Last night, while stuck in an airport (the inevitable delay), I decided to get a Wendy's milkshake. Not a particularly noteworthy decision - when traveling, I like to subsist entirely on fast food - but it occurred to me, while standing in line, that I wasn't actually hungry. At all. (I'd just finished a greasy combo meal.) So why was I lining up to pay $4 for ice cream? Over at Mind Matters, we're discussing a new paper that sheds some light on the issue. The problem turns out to involve the dopamine reward pathway (not so surprising), which responds not just to the delicious taste of a milkshake but to the caloric energy in the food. As a result, we still like to eat, even when the hypothalamus is sated:
Although the hypothalamus will direct intake based on the metabolic value of the food--when you're very hungry, you seek out food with lots of calories--it remains to be determined whether the dopamine reward system can also sense a food's energy content. In other words, does the dopamine system care about calories, or is it just concerned with taste and pleasure? Neuroscientist Ivan de Araujo and colleagues at Duke University, explored this question by using a line of mice genetically engineered to lack a functional receptor essential for detecting the taste of sweetness. In these mice, any change in reward behavior cannot be due to food palatability or the sensation of sweetness. If these mice prefer sweetness, thus, it is because sweeter foods have more calories, implying that there is something inherently rewarding about the consumption of calories.In the first set of behavioral experiments, the authors showed that the genetically altered mice were completely insensitive to the "sweet" rewarding properties of sucrose (table sugar) and showed no preference for sucrose compared with water. In contrast, control mice without the genetic mutation strongly preferred the sucrose solution.

* Problem description: In the text on milkshakes and the dopamine reward system, what did the control mice without the genetic mutation do when offered the sucrose solution? None of the records have anything to do with this.

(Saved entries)
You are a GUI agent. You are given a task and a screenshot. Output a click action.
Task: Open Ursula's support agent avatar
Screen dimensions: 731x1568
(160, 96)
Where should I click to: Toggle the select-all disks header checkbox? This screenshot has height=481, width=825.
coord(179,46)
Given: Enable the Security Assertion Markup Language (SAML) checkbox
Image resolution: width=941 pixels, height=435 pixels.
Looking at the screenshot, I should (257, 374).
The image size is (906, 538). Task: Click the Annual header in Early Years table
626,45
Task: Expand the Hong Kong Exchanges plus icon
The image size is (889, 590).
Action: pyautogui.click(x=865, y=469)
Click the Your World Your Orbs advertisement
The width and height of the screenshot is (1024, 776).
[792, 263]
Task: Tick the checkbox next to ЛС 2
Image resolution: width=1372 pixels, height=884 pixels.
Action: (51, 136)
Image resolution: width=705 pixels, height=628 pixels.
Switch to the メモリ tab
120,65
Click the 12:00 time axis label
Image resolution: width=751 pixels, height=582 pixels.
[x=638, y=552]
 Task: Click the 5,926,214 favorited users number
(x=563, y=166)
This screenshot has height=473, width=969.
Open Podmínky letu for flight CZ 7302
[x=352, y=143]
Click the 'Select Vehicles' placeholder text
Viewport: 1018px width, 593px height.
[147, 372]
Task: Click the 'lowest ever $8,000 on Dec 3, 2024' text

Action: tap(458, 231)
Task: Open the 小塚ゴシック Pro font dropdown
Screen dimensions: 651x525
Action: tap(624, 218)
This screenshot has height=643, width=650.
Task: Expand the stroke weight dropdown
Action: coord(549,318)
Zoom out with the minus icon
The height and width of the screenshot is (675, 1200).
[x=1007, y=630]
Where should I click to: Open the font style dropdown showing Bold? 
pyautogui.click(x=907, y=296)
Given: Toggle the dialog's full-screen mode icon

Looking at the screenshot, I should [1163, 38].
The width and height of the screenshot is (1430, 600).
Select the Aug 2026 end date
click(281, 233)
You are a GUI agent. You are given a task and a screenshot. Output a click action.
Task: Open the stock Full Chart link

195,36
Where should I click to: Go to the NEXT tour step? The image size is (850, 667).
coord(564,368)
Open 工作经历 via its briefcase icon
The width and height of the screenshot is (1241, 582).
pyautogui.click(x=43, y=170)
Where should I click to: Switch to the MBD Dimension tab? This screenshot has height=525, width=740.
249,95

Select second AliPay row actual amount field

* Exercise output: They strongly preferred the sucrose solution.